Clobazam is a drug which is a benzodiazepine derivative. It has been marketed as an anxiolytic since 1975[2] and an anticonvulsant since 1984.[3]

Pharmacology

Clobazam is a 1,5-benzodiazepine, meaning that its diazepine ring has nitrogen atoms at the 1 and 5 positions (instead of the usual 1 and 4). Like other 1,5-benzodiazepines (arfendazam, lofendazam, e.g.), it has less affinity for the ω1-allosteric binding site on the GABAA receptor compared to the 1,4-benzodiazepines. It has selective affinity for the ω2 site, where it has agonistic activity.[4]

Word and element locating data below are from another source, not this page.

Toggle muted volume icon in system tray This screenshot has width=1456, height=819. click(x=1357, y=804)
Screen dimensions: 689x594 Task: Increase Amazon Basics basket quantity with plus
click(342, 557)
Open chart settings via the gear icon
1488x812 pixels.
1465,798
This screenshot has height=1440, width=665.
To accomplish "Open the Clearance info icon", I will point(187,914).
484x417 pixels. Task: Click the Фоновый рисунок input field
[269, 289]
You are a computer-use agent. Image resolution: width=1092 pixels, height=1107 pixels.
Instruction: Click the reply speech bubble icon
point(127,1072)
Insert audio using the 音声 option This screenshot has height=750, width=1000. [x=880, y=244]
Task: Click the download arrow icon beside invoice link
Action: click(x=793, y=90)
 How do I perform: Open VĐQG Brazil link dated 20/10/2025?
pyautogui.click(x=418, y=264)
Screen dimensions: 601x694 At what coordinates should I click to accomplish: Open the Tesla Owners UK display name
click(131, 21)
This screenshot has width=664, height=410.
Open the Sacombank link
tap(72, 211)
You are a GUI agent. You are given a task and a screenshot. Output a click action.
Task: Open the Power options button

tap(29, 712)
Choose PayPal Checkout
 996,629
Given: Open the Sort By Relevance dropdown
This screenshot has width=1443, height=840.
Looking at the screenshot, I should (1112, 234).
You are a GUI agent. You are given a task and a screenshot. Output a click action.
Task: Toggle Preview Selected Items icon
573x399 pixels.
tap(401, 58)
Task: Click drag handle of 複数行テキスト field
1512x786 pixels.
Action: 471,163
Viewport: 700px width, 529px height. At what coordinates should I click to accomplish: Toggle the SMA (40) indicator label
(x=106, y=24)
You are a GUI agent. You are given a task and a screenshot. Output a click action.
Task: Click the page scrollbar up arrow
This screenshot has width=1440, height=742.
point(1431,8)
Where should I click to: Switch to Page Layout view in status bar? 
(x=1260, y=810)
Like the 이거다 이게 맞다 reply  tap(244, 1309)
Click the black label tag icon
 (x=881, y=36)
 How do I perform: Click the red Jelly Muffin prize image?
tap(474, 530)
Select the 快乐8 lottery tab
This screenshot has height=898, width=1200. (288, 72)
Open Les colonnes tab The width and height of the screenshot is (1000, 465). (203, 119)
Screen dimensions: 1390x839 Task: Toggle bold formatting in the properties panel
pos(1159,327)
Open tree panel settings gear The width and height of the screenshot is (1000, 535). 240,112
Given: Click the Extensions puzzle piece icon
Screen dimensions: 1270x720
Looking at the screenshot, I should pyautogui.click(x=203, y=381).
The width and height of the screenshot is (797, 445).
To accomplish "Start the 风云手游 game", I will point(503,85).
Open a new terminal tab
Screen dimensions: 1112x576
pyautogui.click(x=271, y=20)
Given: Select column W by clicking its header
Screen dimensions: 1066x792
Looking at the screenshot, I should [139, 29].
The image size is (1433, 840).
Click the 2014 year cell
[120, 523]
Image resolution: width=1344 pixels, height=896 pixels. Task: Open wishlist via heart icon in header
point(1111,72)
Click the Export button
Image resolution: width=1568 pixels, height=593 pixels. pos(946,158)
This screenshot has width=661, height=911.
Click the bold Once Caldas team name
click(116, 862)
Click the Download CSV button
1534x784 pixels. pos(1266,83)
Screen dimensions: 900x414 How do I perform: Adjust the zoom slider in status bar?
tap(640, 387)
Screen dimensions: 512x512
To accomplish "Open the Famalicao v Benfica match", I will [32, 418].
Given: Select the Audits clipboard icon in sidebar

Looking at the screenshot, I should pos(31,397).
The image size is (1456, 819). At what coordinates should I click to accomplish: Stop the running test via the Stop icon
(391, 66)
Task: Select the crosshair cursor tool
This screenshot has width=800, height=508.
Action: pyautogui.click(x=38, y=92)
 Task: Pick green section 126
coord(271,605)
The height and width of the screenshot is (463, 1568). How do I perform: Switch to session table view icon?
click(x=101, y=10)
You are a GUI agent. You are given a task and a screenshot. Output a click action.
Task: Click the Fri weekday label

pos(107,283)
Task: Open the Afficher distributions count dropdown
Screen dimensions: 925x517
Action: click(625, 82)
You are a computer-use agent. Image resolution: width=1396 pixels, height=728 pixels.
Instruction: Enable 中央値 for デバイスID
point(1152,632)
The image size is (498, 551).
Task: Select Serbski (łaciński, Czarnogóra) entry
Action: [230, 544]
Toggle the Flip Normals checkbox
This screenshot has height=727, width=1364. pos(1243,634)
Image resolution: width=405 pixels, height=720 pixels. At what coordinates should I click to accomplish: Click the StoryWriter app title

In a double-blind placebo-controlled trial published in 1990 comparing it to clonazepam, 10mg or 20 mg of clobazam was shown to be much less sedating than either 0.5mg or 1 mg of clonazepam.[5]

The ω1-receptor, which is found on the α1 subtype of the GABAA receptor, was shown to be responsible for the sedative effects of diazepam by McKernan et al in 2000, who also showed that its anxiolytic and anticonvulsant properties could still be seen in mice whose α1 receptors were insensitive to diazepam.[6] It would seem, then, that the anticonvulsant properties of clobazam are due to its selective affinity for ω2.

In 1996, Nakamura et al reported that clobazam and its active metabolite, N-desmethylclobazam (norclobazam), work by enhancing GABA-activated chloride currents at GABAA-receptor-coupled Cl- channels. It was also reported that these effects were inhibited by the GABA antagonist flumazenil, and that clobazam acts most efficiently in GABA-deficient brain tissue.[7]

Nine years earlier, Kilpatrick et al noted that there was a correlation between plasma levels of norclobazam and therapeutic effects, although this was not true with the parent compound.[8]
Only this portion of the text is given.